*** Opening Source data ***

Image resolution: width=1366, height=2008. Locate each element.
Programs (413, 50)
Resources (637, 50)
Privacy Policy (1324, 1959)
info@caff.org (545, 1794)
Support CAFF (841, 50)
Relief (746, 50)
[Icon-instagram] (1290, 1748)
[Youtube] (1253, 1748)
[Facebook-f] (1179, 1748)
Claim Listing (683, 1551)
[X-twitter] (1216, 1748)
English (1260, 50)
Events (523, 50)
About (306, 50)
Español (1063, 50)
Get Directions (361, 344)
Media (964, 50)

*** Closing Source data ***
*** Opening Source data ***

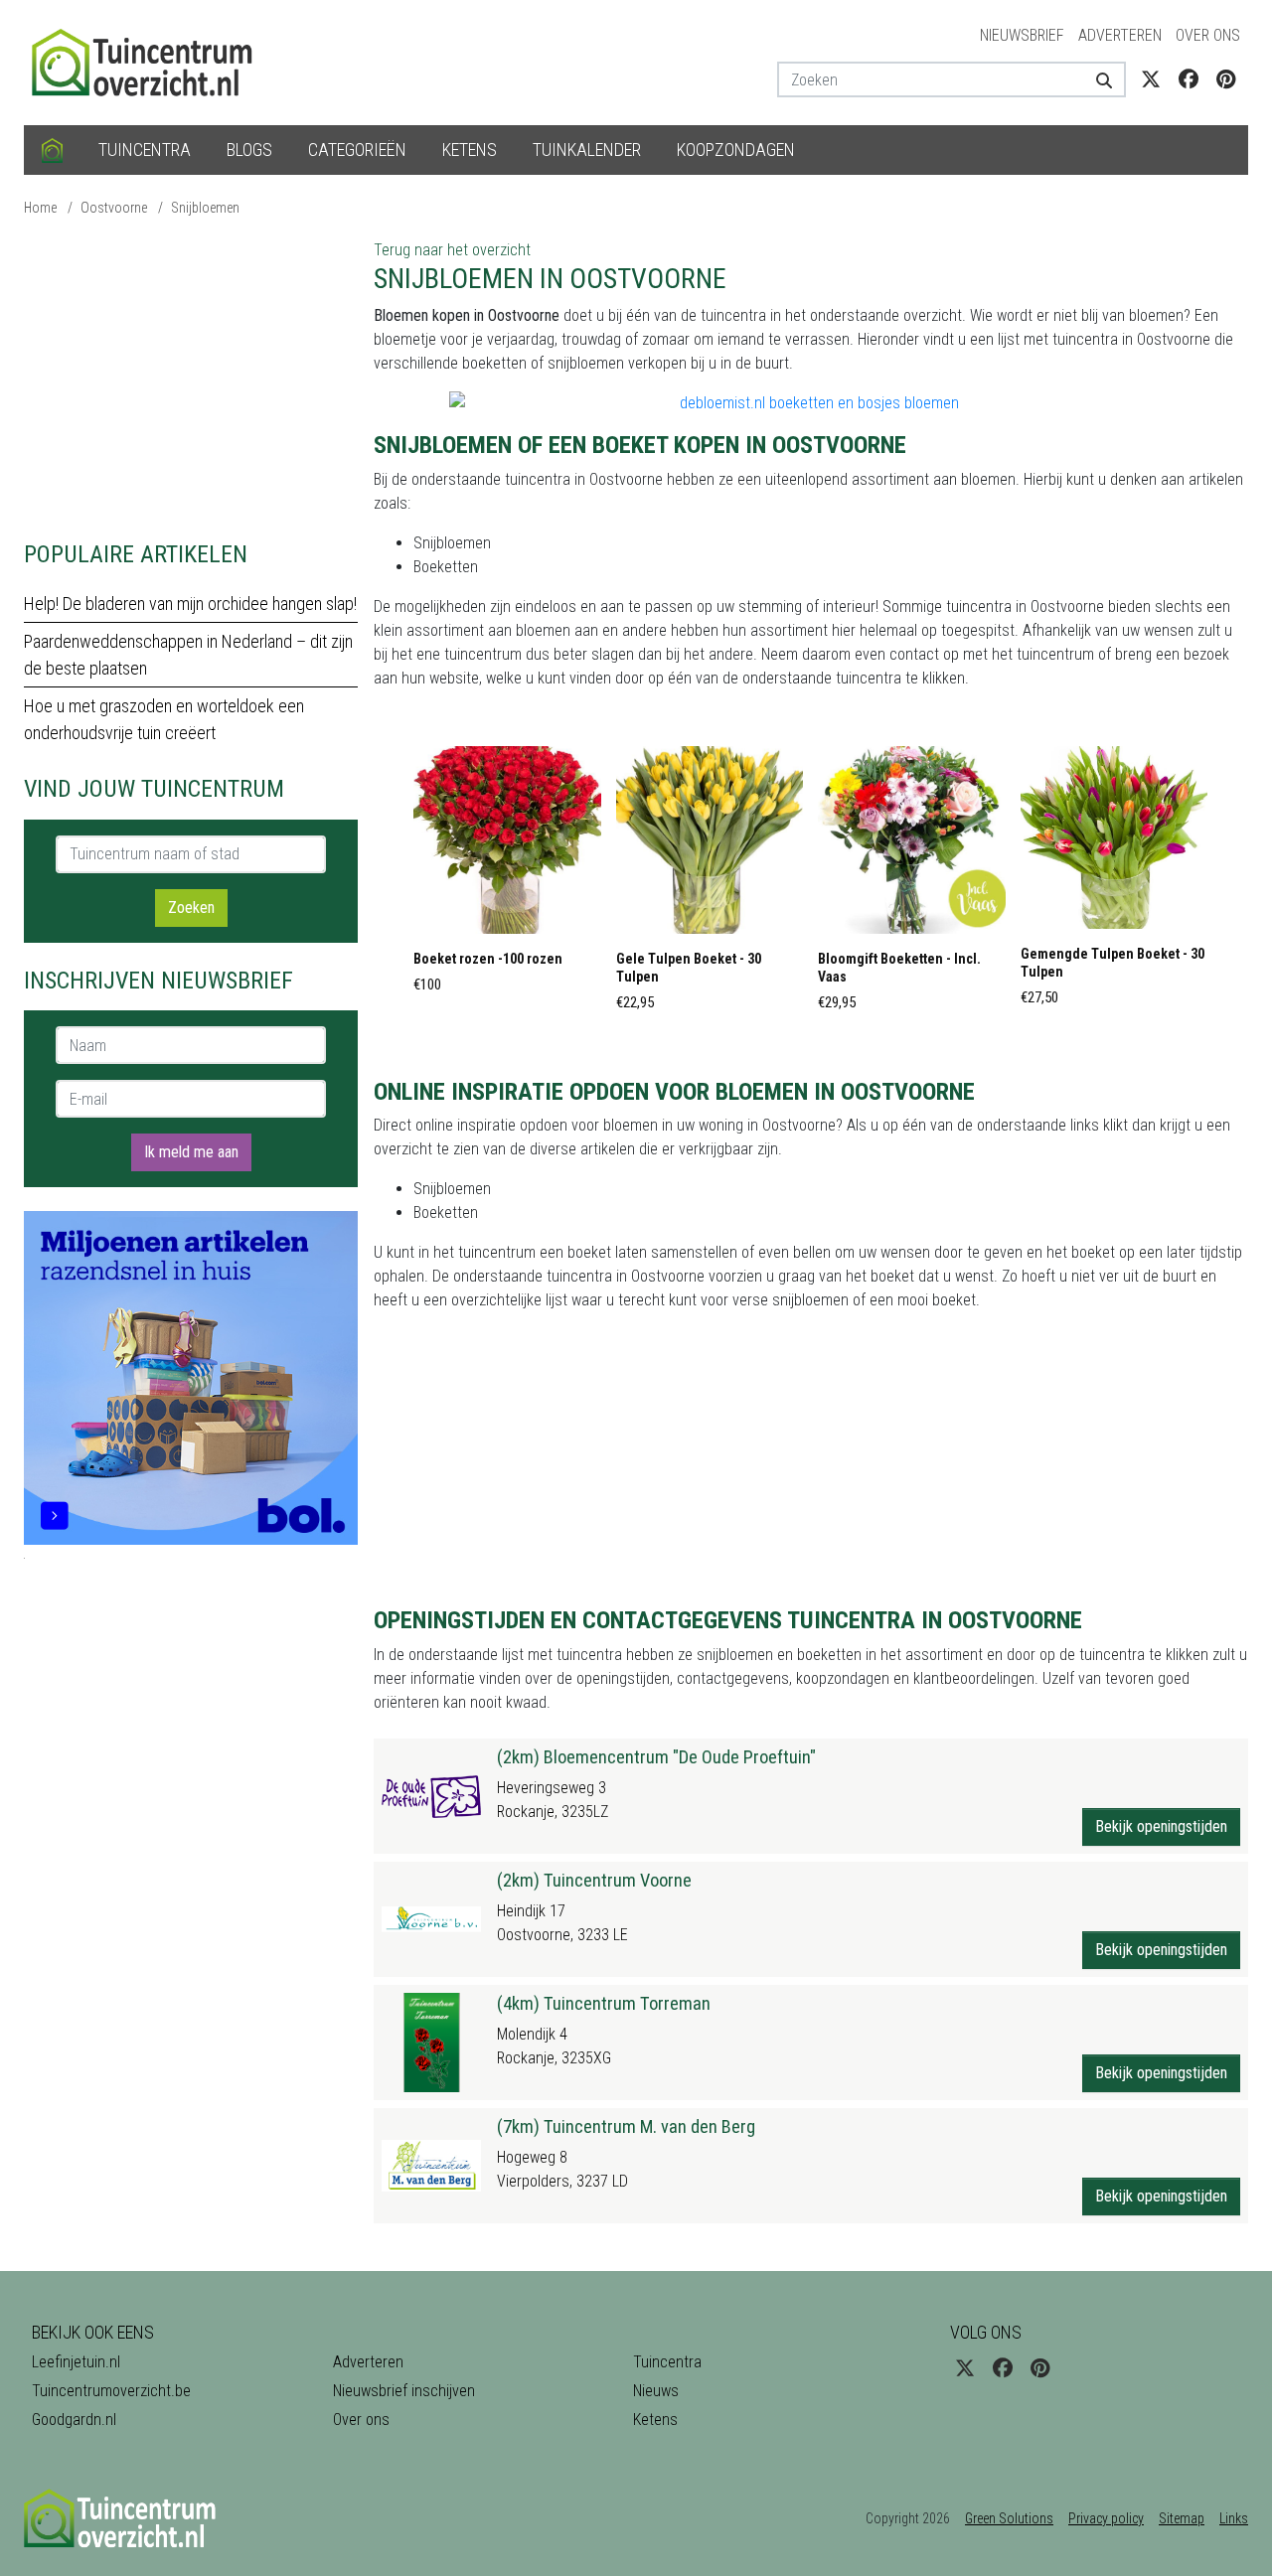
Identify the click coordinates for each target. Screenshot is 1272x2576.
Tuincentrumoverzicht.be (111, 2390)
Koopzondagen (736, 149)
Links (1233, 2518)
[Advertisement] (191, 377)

*** Closing Source data ***
*** Opening Source data ***

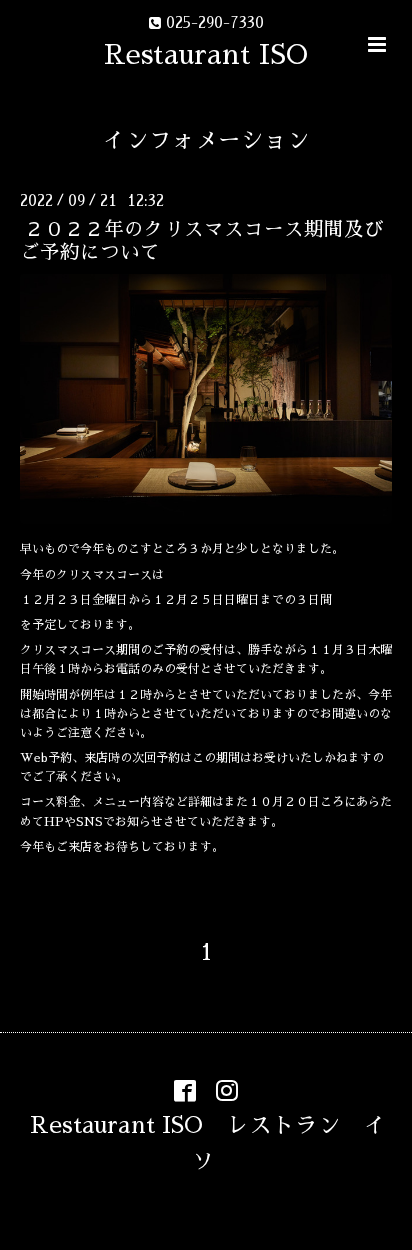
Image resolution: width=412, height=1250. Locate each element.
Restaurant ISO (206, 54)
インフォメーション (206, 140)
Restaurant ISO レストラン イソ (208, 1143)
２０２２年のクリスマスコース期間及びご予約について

*** Closing Source data ***

Retype only the stretch of lines above starting at the one with "Privacy Policy (1324, 1959)" and stopping at the one with "Media (964, 50)", exactly as written, with both kept.

Privacy Policy (1324, 1959)
info@caff.org (545, 1794)
Support CAFF (841, 50)
Relief (746, 50)
[Icon-instagram] (1290, 1748)
[Youtube] (1253, 1748)
[Facebook-f] (1179, 1748)
Claim Listing (683, 1551)
[X-twitter] (1216, 1748)
English (1260, 50)
Events (523, 50)
About (306, 50)
Español (1063, 50)
Get Directions (361, 344)
Media (964, 50)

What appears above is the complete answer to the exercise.